X-Statix Presents: Dead Girl

X-Statix Presents: Dead Girl
X-Statix Dead Girl review
  • North American Publisher / ISBN: Marvel - 0-7851-2031-9
  • Release date: 2006
  • UPC: 9780785120315
  • Contains adult content?: no
  • Does this pass the Bechdel test?: yes
  • Positive minority portrayal?: yes

A couple of years after the conclusion of the critically-acclaimed X-Statix series, Peter Milligan and Mike Allred issued this follow-up, to no great fanfare and little apparent demand.

When deceased heroes and villains, such as the Anarchist, Kraven, Mysterio and Miss America return from the grave,  under the command of a villain dubbed ‘The Pitiful One’, their murderous rampages inspire Doctor Strange to seek assistance from another dead hero – in fact, the deadest: Dead Girl, formerly X-Statix’s zombie-in-chief. Doc and Dead Girl assemble a random posse of dead heroes – including Ant-Man, the Orphan, and the Phantom Rider – and descend into Hell to seek answers, while back in the mortal plane Strange’s physical body is threatened by, among others, his former mentor, the Ancient One.

There’s some sort of half-arsed commentary going on about the ‘revolving door of heaven’ in mainstream comics, where characters who are irrevocably, inarguably deceased come back with a depressing regularity – but the story as a whole is so formless, with characters joining and disappearing at whim, that no-one seems to care enough to come to an actual point.

There’s also serious flaws with both the characterisation and the artwork – while it’s fine to portray Doctor Strange as an older man, the depiction of him as a virtual fussy old lady, complaining about stale cookies and haemorrhoids, grates, and Nick Dragotta, the layout artist over whose work Allred provided finishes, gives a loose, unstable feel to the illustrations which, while presumably intended to unsettle, merely irritates.

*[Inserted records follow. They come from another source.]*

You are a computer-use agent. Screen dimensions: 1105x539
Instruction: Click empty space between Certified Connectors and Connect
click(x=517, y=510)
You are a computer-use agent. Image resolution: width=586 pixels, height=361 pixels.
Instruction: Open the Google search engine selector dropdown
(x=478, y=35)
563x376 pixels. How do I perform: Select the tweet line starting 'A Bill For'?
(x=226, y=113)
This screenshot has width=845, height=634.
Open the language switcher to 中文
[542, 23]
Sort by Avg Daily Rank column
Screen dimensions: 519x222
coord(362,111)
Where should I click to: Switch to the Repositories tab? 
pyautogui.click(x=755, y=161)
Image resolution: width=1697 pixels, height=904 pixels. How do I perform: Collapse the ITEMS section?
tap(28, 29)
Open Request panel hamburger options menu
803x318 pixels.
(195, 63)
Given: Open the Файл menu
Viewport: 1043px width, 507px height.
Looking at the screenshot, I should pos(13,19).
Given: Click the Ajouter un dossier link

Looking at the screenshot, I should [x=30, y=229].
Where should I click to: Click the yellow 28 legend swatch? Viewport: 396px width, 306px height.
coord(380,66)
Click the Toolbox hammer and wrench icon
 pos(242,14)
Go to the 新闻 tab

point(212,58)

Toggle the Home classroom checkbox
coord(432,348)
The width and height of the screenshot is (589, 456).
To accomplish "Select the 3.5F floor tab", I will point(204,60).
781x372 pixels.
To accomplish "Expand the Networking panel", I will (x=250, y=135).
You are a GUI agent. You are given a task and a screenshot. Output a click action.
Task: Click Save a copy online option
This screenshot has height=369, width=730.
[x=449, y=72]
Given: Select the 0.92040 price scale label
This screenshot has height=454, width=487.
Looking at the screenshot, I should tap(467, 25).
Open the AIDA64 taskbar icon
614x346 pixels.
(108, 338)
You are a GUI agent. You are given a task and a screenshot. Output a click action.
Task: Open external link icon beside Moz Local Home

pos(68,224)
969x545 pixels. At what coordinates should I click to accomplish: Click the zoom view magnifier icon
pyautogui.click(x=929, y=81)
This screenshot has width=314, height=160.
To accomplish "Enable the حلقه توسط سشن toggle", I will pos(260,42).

A massive negative reaction was also experienced with regard to squeaky-clean, heroic figures like the Ancient One and Miss America being portrayed as having been condemned to Hell, and recruited to a group of mass-murderers. So great a reaction, in fact, that the powers-that-be at Marvel subsequently disavowed the series, saying that all the Pitiful One’s minions were actually demonic constructs, rather than the characters they purported to be, taking away what little purpose the series had to begin with.

Despite (a few, and scattered) amusing moments, a clear case of going back to the creative well once too often. The X-Statix franchise should really have been allowed to rest in peace.

This is collected along with all other X-Statix material in the oversize hardback X-Statix Omnibus.